Apenas a idade avançada do passageiro, sem a indicação de elemento que demonstre não ser ele plenamente capaz, não lhe retira a sua parcela de responsabilidade por embarcar em ônibus errado, mesmo sendo indiscutível a falha de funcionários da empresa de transporte. Esse foi o entendimento da 1ª Turma Cível do Colégio Recursal de Santos ao dar parcial provimento ao recurso inominado de uma viação e reduzir de R$ 10 mil para R$ 6 mil a indenização a ser paga a uma passageira de 81 anos.
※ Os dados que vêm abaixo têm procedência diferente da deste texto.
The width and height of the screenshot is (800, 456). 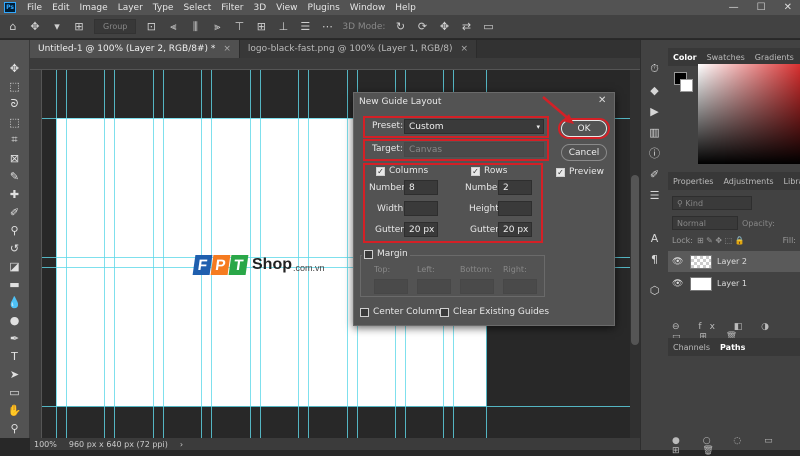 What do you see at coordinates (324, 8) in the screenshot?
I see `menu-plugins: Plugins` at bounding box center [324, 8].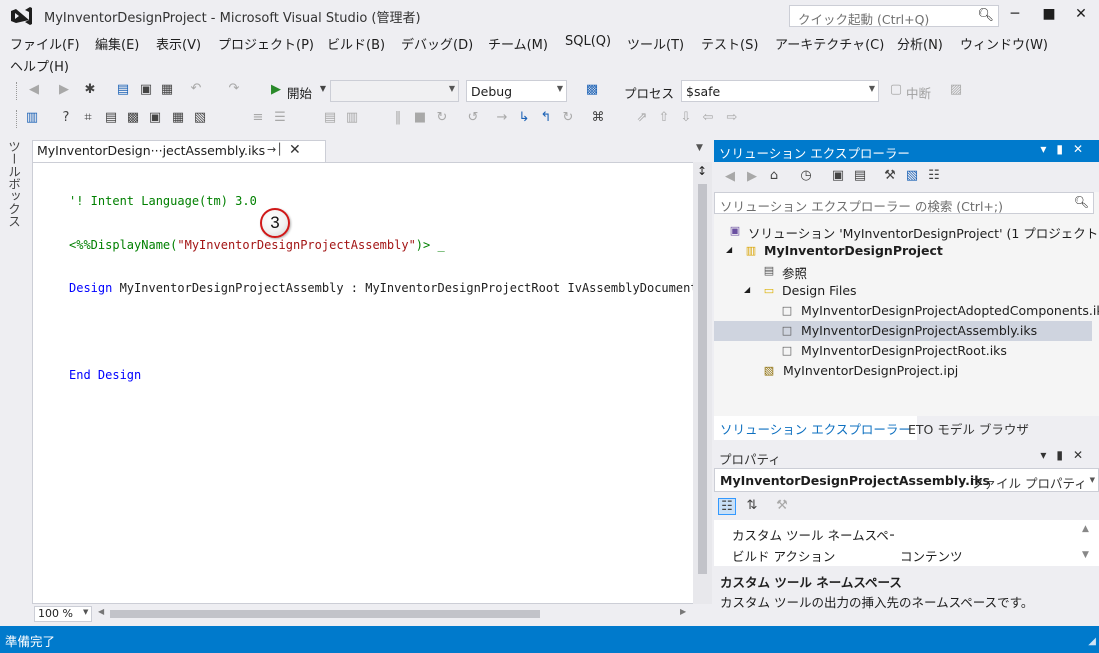  What do you see at coordinates (200, 118) in the screenshot?
I see `layout-icon: ▧` at bounding box center [200, 118]. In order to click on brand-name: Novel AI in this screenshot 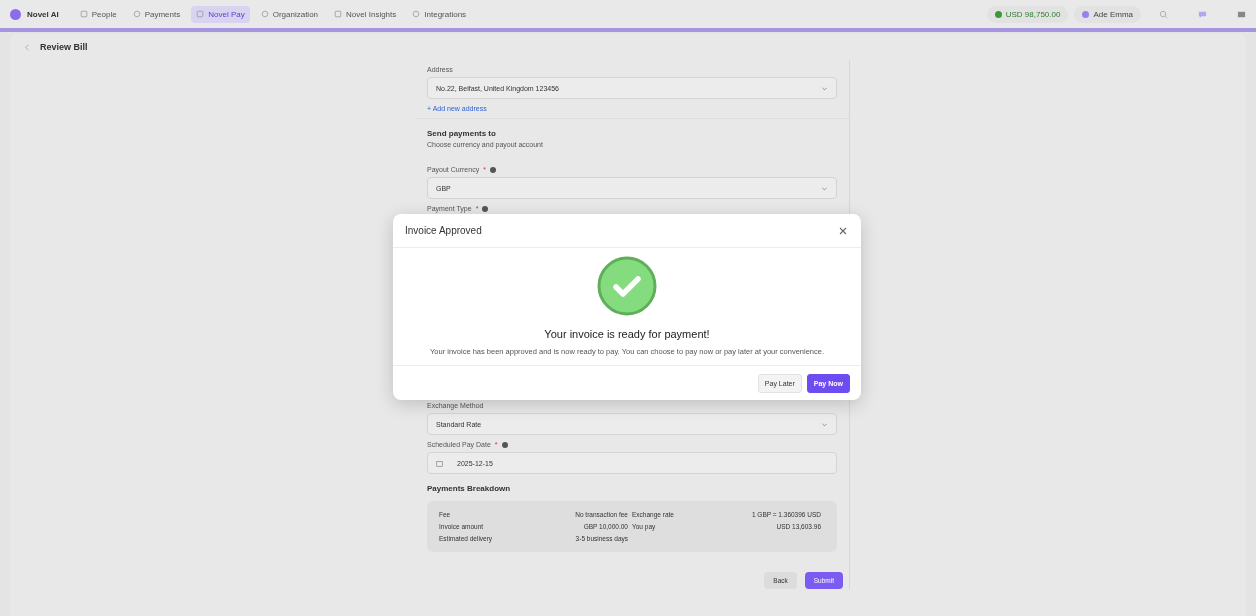, I will do `click(43, 14)`.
Por embarcar em ônibus errado, a idosa viajou por cerca de 15 horas a vários destinos diversos do pretendido.

“Ainda que a autora seja idosa, não há nos autos qualquer elemento que indique que esta não seja inteiramente capaz, ao que se deve reconhecer a participação da recorrida no episódio”, ponderou o juiz Renato Zanela Pandin e Cruz Gandini, relator do recurso.

Conforme o julgador, também incumbia à passageira observar as indicações, sinalizações e o letreiro luminoso do ônibus, “de modo que a concorrente culpa da consumidora, ainda que em menor extensão, deve ser reconhecida”, para fins de quantificação da verba indenizatória.
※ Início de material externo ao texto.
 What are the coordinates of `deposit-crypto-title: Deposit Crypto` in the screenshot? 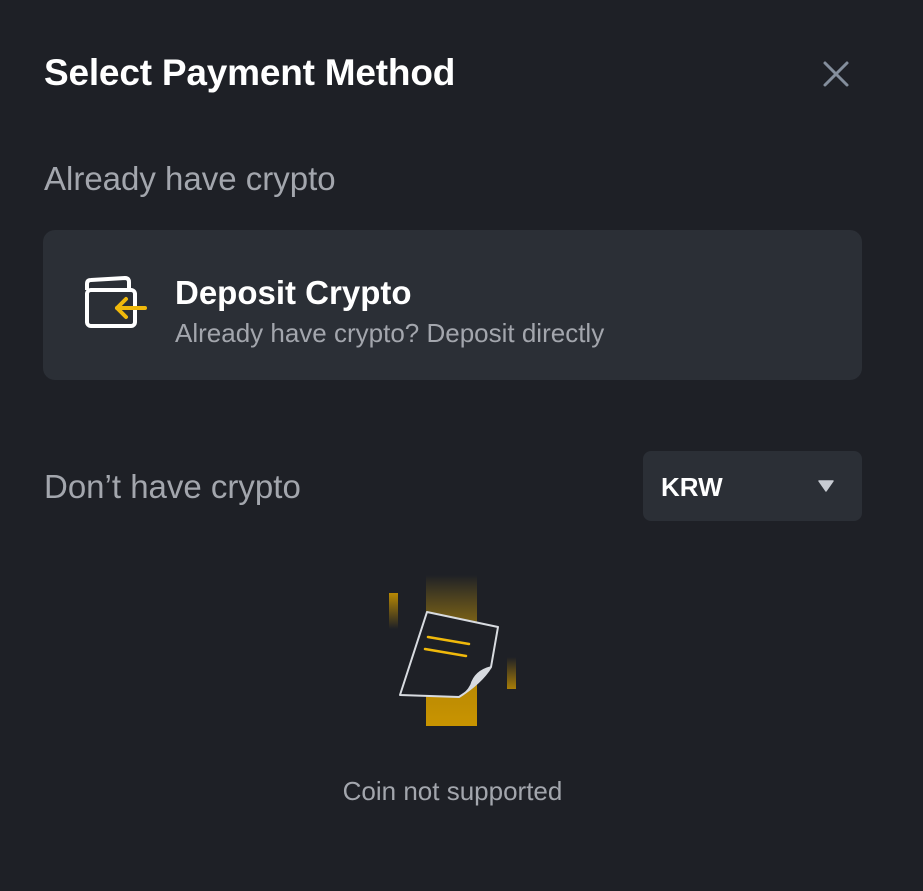 It's located at (294, 292).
Os juízes Luciana Viveiros Corrêa dos Santos Seabra e Antônio Carlos Costa Pessoa Martins seguiram o relator. Quanto ao mérito, o colegiado considerou acertada a condenação da empresa.
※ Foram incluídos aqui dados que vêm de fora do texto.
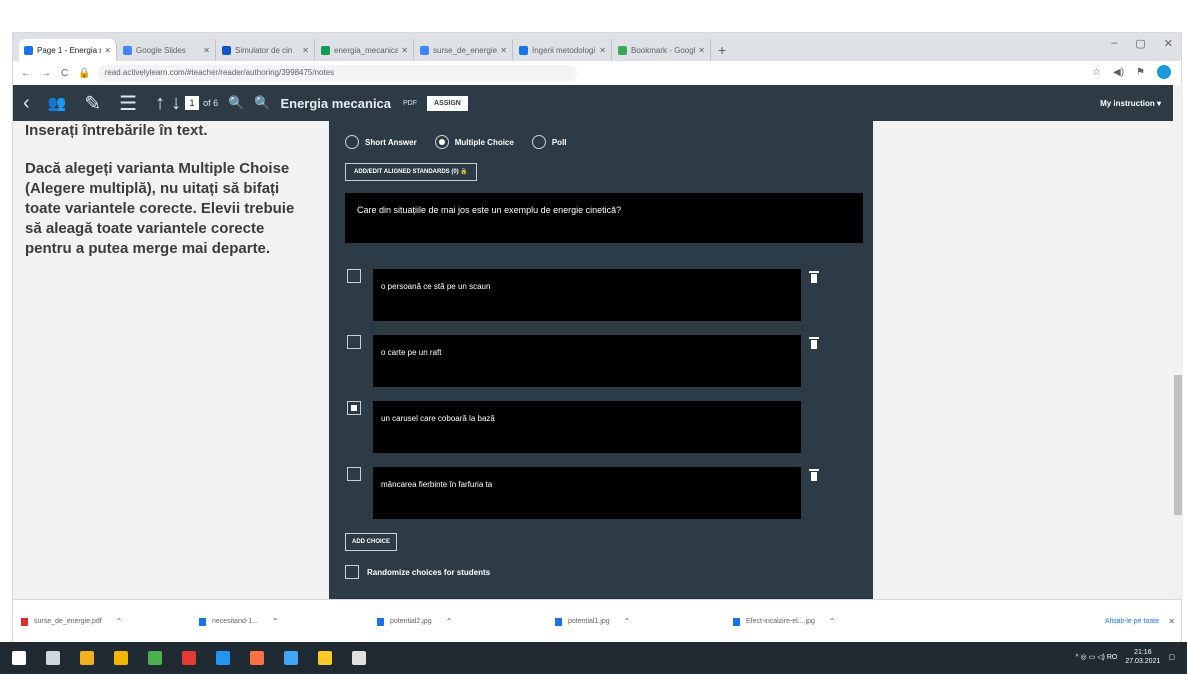 The height and width of the screenshot is (674, 1187). I want to click on edge-icon, so click(291, 658). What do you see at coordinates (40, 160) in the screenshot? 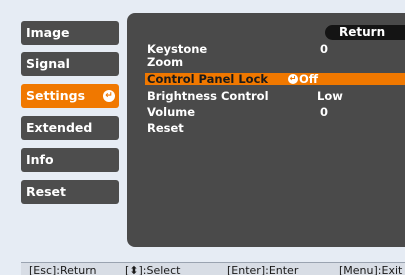
I see `sidebar-item-label: Info` at bounding box center [40, 160]. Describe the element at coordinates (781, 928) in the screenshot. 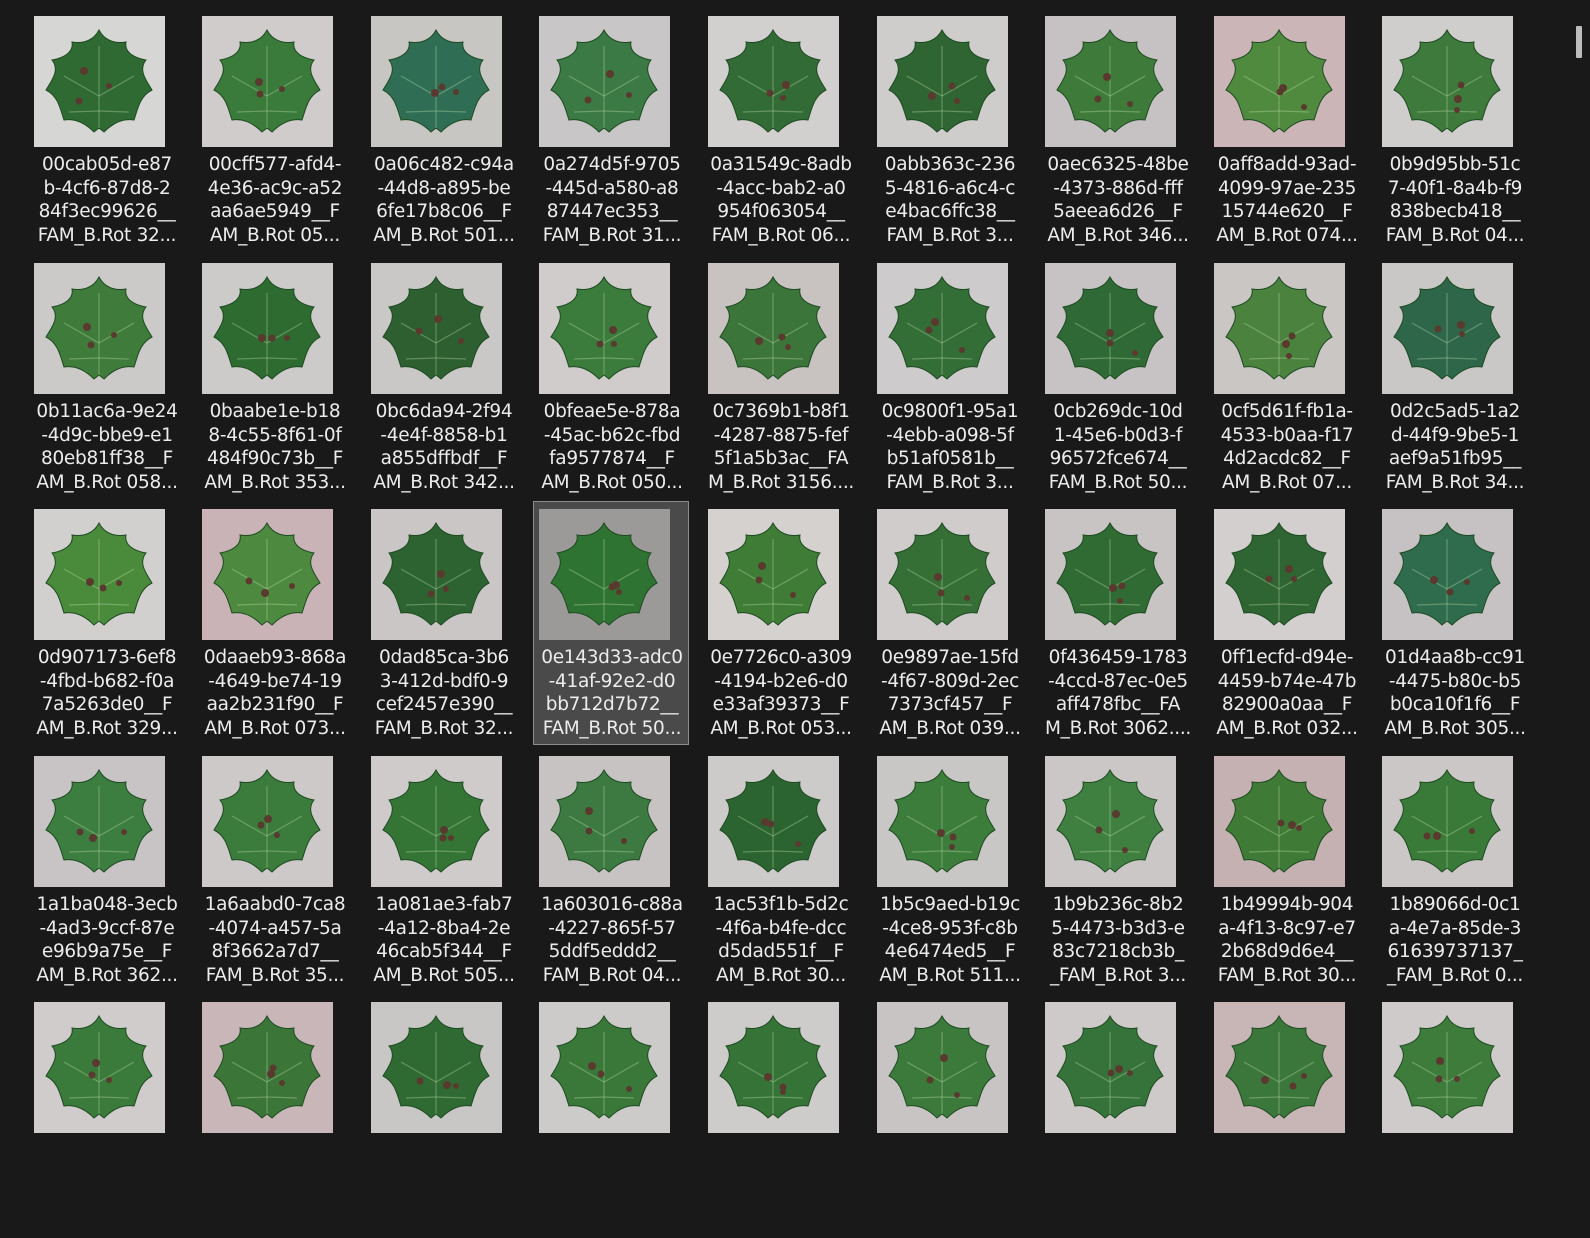

I see `file-name-line: -4f6a-b4fe-dcc` at that location.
“Tratando-se de relação de consumo, incumbe ao transportador o ônus de demonstrar que, no início da viagem, conferiu a passagem apresentada pelo consumidor para se certificar de que este embarcou no ônibus com o destino correto. Diante deste cenário, incide a responsabilidade objetiva do transportador, não havendo nos autos qualquer elemento que possa afastar sua responsabilidade”, pontuou o acórdão.

“Calvário”: De acordo com o juiz Luiz Francisco Tromboni, da 1ª Vara do Juizado Especial Cível de Santos, ainda que a idosa tenha se equivocado, é dever da ré e de seus prepostos checar os tíquetes de embarque antes de franquear o ingresso dos passageiros no ônibus. “A propósito, nos termos do artigo 14 do Código de Defesa do Consumidor, a responsabilidade do prestador de serviço é objetiva e independe de culpa”.

A autora relatou na inicial que embarcou em São Paulo com a pretensão de ir para Campinas. Durante a viagem, ao estranhar o percurso e a demora, se dirigiu ao motorista. Ele informou que o destino era outra cidade e ainda “tirou sarro” da idosa por ter entrado em ônibus errado.

A passageira foi remanejada para outro veículo, que a levou para ainda mais longe, no município de São Carlos. Trombini destacou na sentença que a idosa foi submetida a “verdadeiro calvário de 15 horas dentro do ônibus”.

Para o reconhecimento do dano moral, segundo o juiz, “basta se colocar na situação da autora para se verificar que passou por angústia, aflição, dor desnecessária, aborrecimento excessivo, sem contar a enorme frustração e sensação de impotência perante a ré, que lhe impôs duro e desnecessário sofrimento”.

O magistrado fixou a indenização “considerando as condições econômicas das partes, o grau de ofensa, a repercussão do ato, os antecedentes da ré, a necessidade de se evitar novos fatos dessa natureza etc.”.